CAIRO – A new rally Friday by nearly 100,000 protesters in Cairo and behind-the-scenes diplomacy from the Obama administration piled more pressure on President Hosni Mubarak to make a swift exit and allow a temporary government to embark on an immediate path toward democracy.
Two days of wild clashes between protesters and regime supporters that killed 11 people this week seemed to have pushed the United States to the conclusion that an Egypt with Mubarak at the helm is potentially more unstable than one without him.
For the first time in the 11-day wave of protests, varying scenarios were being put forward by two opposing camps in Egypt and by the United States on how to usher the country into a post-Mubarak era after nearly 30 years of his authoritarian rule.
President Barack Obama said discussions have begun in Egypt on a turnover of the government and he called for “a transition period that begins now.”
“We want to see this moment of turmoil turned into a moment of opportunity,” Obama said in Washington. He did not explicitly call for Mubarak to step down immediately, but U.S. officials said the administration has made a judgment that Mubarak has to go soon if the crisis is to end peacefully.
Under one U.S. proposal, the 82-year-old Mubarak would step down and hand power to a military-backed temporary government headed by his newly appointed vice president, Omar Suleiman, the officials said, speaking on condition of anonymity to discuss the sensitive talks. The government would prepare for free and fair elections later this year.
That would mesh in some ways with the demands of the protesters. But one significant difference was the timetable.
Nobel Peace laureate Mohamed ElBaradei, one of the leaders of the protesters, criticized the government’s plan to reform the constitution within five months and hold presidential elections in September, saying that was too rushed.
“People are not stupid. … This is not really a genuine desire to go for reform,” ElBaradei said of the government’s timeframe. He said Mubarak must “hear the clear voice coming from the people and leave in dignity.”
Mubarak has staunchly refused to step down until elections in September, and his prime minister said Friday that stance is “unlikely” to change.
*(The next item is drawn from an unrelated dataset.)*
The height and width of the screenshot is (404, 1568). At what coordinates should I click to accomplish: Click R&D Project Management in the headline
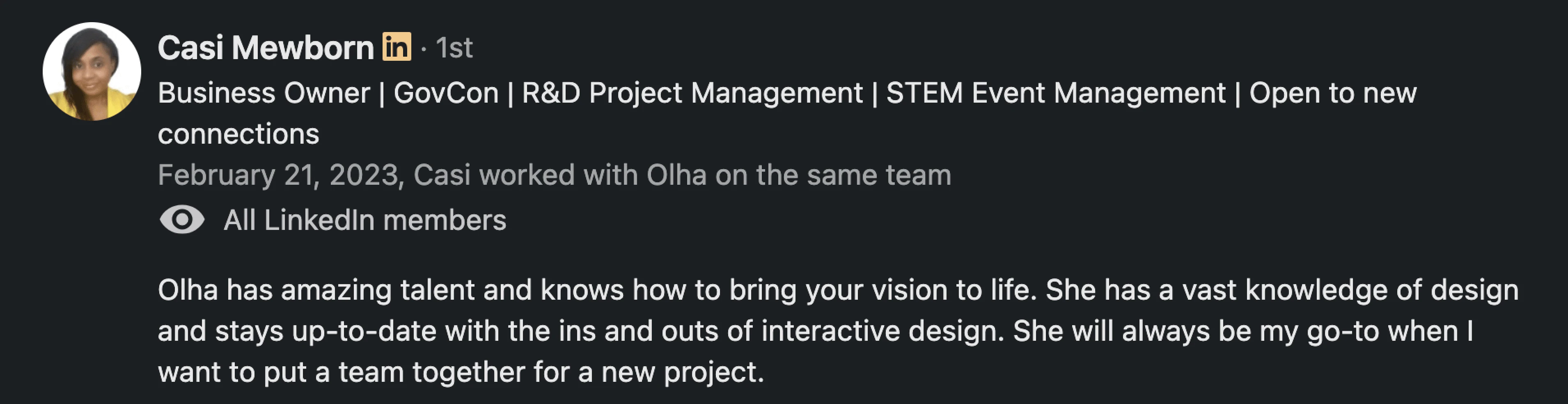(x=692, y=93)
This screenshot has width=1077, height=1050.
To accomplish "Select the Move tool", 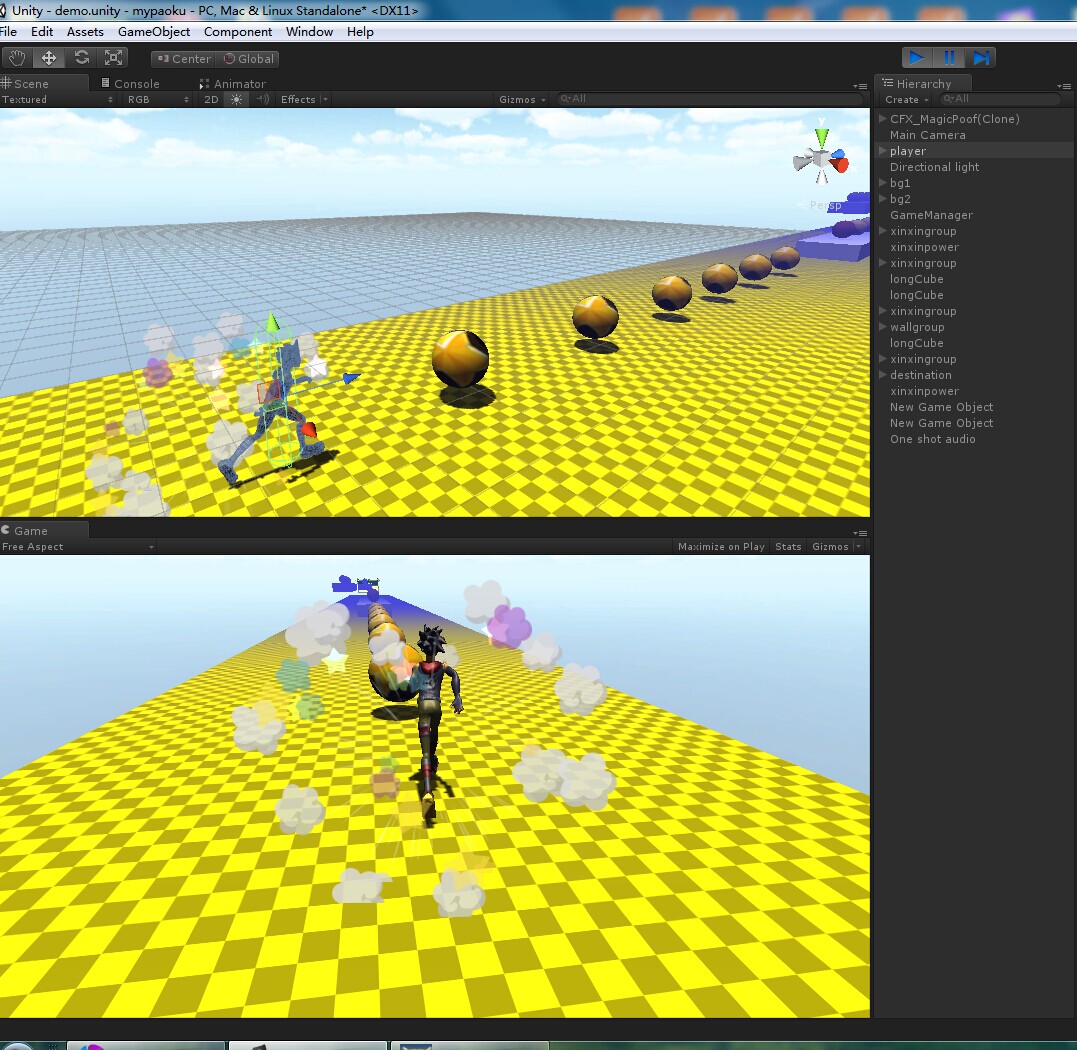I will point(48,57).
The protesters have vowed to continue their rallies until Mubarak goes, and they seemed flush with a sense of victory and recharged determination after repelling pro-regime rioters who attacked Tahrir Square on Wednesday, sparking 48 hours of mayhem and pitched battles.
Nearly 100,000 people packed the downtown plaza, whose name means “Liberation,” in a protest dubbed the “Friday of departure” in hopes it would be the day Mubarak goes. It was the biggest showing since a quarter-million people rallied Tuesday.
Crowds that included families with children flowed over bridges across the Nile into Tahrir, a sign the movement was not intimidated by the violence of the previous two days. In that fighting, pro-Mubarak combatants, some on horses and camels, hurled concrete, metal bars and firebombs, and unleashed barrages of automatic gunfire, but were eventually driven away.
The ruling National Democratic Party, accused by protesters of organizing the attack, denied any role, but called on its supporters to “adhere to a truce and not enter confrontations with others.” Protesters say the regime organized the assault by police in civilian clothes and paid thugs.
Suleiman and Prime Minister Ahmed Shafiq promised no action would be taken against the protest camp. A curfew in place for a week but widely ignored was eased Friday, to run from 7 p.m. to 6 a.m.
The Tahrir clashes brought the death toll since Jan. 25 to 109 people.